Locate every line below that contains the word "banner" and copy it.

(Saved data entries)
= Beginning of Section =

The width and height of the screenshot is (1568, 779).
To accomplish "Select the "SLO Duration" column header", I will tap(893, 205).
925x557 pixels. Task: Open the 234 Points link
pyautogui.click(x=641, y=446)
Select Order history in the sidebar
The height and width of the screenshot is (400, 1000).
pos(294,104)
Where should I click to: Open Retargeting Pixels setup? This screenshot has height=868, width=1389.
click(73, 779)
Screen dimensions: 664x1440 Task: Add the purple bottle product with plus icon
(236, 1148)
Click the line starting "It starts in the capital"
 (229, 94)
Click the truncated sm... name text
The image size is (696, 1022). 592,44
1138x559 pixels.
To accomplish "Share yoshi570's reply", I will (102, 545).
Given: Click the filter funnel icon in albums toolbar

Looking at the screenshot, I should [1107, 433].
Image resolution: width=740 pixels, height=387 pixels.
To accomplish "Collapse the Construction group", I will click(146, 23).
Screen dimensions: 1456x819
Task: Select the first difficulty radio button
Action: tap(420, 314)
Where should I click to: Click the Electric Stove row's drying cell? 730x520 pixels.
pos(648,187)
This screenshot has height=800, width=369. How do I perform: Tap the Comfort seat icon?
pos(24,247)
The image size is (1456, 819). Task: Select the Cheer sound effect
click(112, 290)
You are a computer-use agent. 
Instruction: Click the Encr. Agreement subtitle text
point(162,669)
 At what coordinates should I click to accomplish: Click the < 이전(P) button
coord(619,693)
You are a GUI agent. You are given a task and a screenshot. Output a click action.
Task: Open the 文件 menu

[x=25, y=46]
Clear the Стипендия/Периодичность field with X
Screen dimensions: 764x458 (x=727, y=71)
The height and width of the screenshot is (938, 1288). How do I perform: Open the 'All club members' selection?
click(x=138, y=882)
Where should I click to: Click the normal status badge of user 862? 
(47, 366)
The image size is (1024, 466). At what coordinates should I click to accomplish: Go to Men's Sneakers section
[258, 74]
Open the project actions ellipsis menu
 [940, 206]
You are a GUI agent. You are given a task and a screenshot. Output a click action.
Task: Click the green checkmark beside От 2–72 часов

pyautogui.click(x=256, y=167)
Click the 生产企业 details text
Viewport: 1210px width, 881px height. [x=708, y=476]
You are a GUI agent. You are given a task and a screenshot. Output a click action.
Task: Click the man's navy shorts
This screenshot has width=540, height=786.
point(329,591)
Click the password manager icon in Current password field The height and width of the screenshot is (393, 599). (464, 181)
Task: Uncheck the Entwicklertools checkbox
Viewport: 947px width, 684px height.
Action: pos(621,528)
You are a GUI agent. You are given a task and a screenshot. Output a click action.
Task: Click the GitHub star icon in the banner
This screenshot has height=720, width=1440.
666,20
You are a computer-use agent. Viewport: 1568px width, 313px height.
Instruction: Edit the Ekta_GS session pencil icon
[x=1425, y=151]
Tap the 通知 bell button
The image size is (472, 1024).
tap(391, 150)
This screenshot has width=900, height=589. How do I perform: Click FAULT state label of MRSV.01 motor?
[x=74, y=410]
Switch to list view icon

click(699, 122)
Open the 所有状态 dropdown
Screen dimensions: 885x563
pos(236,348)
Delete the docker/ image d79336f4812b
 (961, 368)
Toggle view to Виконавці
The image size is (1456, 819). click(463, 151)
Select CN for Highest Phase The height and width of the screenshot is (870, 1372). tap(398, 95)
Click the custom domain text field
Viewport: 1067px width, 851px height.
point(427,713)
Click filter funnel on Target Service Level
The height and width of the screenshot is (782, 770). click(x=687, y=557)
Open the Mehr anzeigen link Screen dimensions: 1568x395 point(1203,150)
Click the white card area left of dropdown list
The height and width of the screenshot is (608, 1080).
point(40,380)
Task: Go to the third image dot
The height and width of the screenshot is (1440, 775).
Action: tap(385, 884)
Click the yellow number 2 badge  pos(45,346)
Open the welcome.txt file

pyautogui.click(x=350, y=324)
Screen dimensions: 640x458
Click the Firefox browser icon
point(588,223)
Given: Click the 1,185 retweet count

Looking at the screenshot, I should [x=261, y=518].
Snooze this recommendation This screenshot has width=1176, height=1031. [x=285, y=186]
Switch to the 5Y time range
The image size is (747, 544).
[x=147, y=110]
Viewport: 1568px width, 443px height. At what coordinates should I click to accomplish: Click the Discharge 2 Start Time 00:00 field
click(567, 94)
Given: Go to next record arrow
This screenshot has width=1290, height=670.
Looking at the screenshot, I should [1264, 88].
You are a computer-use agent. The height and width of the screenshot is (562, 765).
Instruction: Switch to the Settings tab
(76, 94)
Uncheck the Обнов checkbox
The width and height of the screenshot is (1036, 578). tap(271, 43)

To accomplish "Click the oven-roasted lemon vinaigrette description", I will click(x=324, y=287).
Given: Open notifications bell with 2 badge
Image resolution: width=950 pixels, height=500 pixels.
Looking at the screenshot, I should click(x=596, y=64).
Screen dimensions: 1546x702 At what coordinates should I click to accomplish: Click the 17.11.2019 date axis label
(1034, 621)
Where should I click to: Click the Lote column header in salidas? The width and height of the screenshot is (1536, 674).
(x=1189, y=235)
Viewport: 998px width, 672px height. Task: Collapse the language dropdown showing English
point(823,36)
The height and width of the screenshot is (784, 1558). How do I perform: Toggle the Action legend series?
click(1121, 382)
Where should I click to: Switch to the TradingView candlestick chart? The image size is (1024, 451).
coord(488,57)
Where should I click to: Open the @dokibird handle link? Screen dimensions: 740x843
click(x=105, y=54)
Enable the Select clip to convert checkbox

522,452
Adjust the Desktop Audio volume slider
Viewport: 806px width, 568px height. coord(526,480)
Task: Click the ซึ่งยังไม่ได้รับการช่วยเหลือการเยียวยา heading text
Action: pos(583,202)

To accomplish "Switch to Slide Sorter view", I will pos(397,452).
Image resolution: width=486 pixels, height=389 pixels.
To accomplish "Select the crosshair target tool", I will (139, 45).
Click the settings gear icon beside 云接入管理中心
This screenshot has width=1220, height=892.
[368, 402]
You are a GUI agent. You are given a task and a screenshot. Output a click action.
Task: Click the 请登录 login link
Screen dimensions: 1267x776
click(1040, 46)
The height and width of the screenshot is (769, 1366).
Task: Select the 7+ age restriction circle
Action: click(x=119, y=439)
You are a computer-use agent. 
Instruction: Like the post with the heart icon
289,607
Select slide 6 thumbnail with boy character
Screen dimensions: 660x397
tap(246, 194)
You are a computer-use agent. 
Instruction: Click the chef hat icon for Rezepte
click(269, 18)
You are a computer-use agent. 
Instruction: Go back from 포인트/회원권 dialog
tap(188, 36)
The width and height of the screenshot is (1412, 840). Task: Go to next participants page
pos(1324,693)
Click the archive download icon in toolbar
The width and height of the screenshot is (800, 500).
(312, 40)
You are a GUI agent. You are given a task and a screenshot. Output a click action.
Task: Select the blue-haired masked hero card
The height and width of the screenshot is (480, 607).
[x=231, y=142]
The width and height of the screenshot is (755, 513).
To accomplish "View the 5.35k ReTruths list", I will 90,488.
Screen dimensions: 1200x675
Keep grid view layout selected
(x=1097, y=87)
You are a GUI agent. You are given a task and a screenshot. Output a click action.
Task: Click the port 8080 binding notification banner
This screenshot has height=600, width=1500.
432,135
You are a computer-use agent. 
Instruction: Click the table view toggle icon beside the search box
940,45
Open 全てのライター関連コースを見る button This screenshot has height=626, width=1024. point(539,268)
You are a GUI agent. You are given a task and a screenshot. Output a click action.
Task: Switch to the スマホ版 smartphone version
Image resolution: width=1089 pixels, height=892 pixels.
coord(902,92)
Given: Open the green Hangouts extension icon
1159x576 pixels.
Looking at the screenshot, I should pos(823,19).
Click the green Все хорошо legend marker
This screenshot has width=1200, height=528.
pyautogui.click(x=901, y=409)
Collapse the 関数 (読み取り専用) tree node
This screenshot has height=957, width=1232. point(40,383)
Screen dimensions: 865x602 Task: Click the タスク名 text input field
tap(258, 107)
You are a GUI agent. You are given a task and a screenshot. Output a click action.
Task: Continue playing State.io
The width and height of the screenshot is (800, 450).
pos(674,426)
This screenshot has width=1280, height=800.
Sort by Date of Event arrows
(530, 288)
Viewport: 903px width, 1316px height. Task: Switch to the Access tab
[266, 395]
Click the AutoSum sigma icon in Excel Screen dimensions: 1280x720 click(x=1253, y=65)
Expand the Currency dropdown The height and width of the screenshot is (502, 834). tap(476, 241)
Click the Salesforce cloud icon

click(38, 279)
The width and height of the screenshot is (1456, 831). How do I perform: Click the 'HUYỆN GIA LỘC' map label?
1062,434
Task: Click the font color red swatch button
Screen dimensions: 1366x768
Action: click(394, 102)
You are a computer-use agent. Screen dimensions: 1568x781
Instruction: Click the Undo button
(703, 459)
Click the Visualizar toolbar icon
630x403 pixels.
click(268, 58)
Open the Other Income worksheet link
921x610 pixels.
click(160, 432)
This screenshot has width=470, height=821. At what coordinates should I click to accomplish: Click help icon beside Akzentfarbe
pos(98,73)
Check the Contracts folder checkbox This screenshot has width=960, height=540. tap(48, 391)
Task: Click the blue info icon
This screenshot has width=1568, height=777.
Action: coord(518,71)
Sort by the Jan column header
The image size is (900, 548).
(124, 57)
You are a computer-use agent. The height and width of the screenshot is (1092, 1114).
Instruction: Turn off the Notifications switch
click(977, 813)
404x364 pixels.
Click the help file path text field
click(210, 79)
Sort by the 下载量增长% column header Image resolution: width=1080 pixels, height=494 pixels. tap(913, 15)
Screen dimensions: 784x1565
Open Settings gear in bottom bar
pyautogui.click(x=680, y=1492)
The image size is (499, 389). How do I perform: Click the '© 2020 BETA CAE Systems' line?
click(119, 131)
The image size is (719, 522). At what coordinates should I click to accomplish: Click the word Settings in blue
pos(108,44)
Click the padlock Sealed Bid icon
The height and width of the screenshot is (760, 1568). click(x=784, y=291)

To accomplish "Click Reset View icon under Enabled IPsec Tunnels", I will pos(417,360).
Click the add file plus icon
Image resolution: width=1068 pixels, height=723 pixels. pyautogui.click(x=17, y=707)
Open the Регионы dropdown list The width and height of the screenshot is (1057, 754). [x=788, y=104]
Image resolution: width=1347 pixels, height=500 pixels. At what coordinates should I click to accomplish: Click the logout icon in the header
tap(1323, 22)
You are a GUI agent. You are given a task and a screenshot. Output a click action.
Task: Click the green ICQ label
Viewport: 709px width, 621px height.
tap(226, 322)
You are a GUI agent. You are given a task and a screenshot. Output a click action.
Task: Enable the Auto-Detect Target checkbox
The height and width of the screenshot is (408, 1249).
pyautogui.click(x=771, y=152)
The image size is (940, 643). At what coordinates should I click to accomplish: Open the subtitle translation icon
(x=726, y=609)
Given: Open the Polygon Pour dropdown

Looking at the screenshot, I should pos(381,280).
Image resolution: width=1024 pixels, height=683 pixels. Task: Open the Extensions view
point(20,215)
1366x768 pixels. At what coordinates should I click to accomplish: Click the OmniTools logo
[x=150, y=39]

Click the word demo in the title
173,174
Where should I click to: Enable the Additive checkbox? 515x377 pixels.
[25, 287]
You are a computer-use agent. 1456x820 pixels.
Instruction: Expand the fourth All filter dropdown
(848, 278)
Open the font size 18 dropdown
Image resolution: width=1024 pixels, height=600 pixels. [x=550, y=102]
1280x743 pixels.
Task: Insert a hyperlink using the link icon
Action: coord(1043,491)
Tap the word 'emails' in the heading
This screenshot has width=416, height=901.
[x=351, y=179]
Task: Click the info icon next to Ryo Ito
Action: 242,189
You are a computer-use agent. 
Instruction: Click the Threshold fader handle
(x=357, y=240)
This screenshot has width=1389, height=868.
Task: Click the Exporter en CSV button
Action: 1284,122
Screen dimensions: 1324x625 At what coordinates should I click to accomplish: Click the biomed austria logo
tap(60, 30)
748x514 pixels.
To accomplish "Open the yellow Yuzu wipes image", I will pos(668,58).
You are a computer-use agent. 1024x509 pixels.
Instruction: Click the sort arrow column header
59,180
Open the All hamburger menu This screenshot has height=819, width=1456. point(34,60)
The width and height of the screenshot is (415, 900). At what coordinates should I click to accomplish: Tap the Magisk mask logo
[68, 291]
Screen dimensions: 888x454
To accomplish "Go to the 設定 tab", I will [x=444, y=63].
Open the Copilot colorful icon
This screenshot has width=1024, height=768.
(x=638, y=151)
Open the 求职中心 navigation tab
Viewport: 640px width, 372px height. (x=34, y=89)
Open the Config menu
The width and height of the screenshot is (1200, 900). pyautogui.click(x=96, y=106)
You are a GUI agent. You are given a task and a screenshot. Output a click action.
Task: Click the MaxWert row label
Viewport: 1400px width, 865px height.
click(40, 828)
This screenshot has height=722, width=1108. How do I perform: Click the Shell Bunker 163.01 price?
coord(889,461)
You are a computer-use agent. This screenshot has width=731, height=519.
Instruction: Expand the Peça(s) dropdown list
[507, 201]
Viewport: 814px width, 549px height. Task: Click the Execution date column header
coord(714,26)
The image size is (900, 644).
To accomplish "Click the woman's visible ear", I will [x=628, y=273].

= End of Section =

Solution for this task:
Task: Click the GitHub star icon in the banner
Task: Click the port 8080 binding notification banner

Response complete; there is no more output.